The dependency and labor inherent to care and intimacy are evoked in Park McArthur and Constantina Zavitsanos’s open-captioned video. Consisting of instructions for acts of care between two or more people, Scores for Carolyn focuses attention on the actions shared within care collectives—groups of friends organized to support people with disabilities—and on daily acts of care among lovers, partners, and companions. The care collective that Zavitsanos participates in and that organizes McArthur’s nightly care routine is a source of inspiration for this work. The video also makes reference to the artist Carolyn Lazard, a friend and collaborator of McArthur’s and Zavitsanos’s. Their video pairs open-captioning and a slowed down reading of the text to facilitate communication for individuals with disabilities. By turns addressing physical movements of lifting a partner, navigating interior spaces, and more subtle shifts of emotion, the work blurs the distinction between supposedly static roles of caregiver and receiver.

Jeffrey Gibson

BEFORE THE DEVIL KNOWS YOU’RE DEAD

2019

Acrylic on canvas, glass beads, and artificial sinew inset into custom wood frame 78 × 78 in (198.1 × 198.1 cm)

Courtesy of the artist and Kavi Gupta, Chicago Photograph courtesy of John Lusis

Jeffrey Gibson blends the aesthetic heritages of Native America, rave culture, and punk rock, breathing new life into the traditions of Modernist Abstraction. In his paintings, sculptures, garments, performances and films, indigenous craftwork and ancient abstract references coalesce to form metaphysical bridges between 20th century art movements like Geometric Abstraction, Neo-Dada and Pop Art, and contemporary fields of inquiry such as Relational Aesthetics, Institutional Critique and Identity Politics.



Inspired by four years in the mid-1990s when Gibson called Chicago home, the exhibition’s title echoes the classic house jam of the same name by Chicago-born DJ Larry Fine, a.k.a. Mr. Fingers. The lyric referenced in the work, “Before the devil knows you’re dead,” is attributed to an Irish saying: "May you be in heaven a full half-hour before the devil knows you're dead."



Says Gibson, “This was a period when house music was so welcoming and inclusive, and being in Chicago was very optimistic. There was a space carved out for people of different backgrounds coming together and celebrating each other, letting everything go and having a good time. It felt hopeful. That was a big critical experience for me in terms of thinking about how to respond to a challenging larger culture.”

Papi Juice

Volume 24: La Familia

2015

Digital illustrations produced in wall vinyl by the Center for Creativity and the Arts for this exhibition 15 × 12 in. (38.1 × 30.5 cm)

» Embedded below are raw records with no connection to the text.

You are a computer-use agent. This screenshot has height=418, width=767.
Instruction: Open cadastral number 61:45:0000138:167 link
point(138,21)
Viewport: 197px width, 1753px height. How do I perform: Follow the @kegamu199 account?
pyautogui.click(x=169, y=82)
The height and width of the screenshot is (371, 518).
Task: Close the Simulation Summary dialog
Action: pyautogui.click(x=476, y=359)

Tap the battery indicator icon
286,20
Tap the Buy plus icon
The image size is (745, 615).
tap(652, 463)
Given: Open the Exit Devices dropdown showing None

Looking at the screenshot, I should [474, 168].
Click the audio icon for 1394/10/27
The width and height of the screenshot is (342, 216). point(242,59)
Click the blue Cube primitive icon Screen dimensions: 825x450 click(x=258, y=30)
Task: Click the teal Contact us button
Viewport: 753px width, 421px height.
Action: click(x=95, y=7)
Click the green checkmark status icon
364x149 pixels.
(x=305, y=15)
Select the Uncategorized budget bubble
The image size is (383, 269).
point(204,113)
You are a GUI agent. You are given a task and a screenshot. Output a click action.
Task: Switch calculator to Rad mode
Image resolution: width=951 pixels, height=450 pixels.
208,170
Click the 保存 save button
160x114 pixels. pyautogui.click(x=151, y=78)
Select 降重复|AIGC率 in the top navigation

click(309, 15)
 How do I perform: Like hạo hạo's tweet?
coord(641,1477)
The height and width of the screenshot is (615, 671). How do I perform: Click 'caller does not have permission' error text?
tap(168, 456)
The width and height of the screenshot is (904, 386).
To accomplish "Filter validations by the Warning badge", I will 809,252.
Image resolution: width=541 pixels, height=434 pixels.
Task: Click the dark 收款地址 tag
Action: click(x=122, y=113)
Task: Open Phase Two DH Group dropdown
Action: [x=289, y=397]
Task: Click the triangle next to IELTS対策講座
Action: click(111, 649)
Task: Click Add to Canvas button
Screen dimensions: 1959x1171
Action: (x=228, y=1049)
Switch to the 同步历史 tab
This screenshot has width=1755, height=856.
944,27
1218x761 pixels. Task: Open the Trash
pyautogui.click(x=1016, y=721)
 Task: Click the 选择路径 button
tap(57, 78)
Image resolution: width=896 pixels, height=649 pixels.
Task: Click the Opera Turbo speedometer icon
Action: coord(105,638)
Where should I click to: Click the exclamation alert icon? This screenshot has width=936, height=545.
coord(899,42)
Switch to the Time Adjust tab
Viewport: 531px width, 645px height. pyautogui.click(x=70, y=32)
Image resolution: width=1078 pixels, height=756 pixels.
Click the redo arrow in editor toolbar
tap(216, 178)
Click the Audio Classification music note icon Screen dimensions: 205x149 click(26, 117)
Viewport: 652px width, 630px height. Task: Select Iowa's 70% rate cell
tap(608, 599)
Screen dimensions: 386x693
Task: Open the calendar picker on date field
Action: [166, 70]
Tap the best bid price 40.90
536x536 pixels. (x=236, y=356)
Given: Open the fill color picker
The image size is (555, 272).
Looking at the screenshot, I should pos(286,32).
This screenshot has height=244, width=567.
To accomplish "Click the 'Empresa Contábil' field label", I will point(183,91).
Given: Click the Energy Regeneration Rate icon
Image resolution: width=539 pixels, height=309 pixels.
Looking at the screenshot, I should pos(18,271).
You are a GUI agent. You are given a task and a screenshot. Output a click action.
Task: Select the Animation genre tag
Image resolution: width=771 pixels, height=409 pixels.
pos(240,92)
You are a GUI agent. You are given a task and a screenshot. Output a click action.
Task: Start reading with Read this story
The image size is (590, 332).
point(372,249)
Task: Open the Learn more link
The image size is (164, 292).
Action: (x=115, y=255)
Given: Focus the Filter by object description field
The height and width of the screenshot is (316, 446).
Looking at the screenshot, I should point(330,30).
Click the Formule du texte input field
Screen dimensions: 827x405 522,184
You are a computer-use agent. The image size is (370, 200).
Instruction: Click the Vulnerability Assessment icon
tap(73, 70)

Courtesy of Mohammed Fayaz and Papi Juice Photograph courtesy of Mohammed Fayaz and Papi Juice

Formed in 2013, Papi Juice is a roving, Brooklyn-based dance party and artistic collective that creates community events for queer and trans people of color and the people who love them. Evolving in size, venue, and scope of engagement over their more than five-year run, Papi Juice parties have maintained a commitment to creating intentional space for people of color at a time when many queer parties are mostly white. Mohammed Fayaz’s illustrations double as digital promotion for the parties, as well as vivid reflections of care and love among brown and Black queer and trans people of varying bodies and cultures.

Papi Juice

Volume 27: Papi Flow

2016

Digital illustrations produced in wall vinyl by the Center for Creativity and the Arts for this exhibition 15 × 12 in. (38.1 × 30.5 cm)

Courtesy of Mohammed Fayaz and Papi Juice Photograph courtesy of Mohammed Fayaz and Papi Juice

Papi Juice

Volume 29: Summer Honey

2016

Digital illustrations produced in wall vinyl by the Center for Creativity and the Arts for this exhibition 15 × 12 in. (38.1 × 30.5 cm)

Courtesy of Mohammed Fayaz and Papi Juice Photograph courtesy of Mohammed Fayaz and Papi Juice

Papi Juice

Volume 31: Mami Juice 3

2016

Digital illustrations produced in wall vinyl by the Center for Creativity and the Arts for this exhibition 15 × 12 in. (38.1 × 30.5 cm)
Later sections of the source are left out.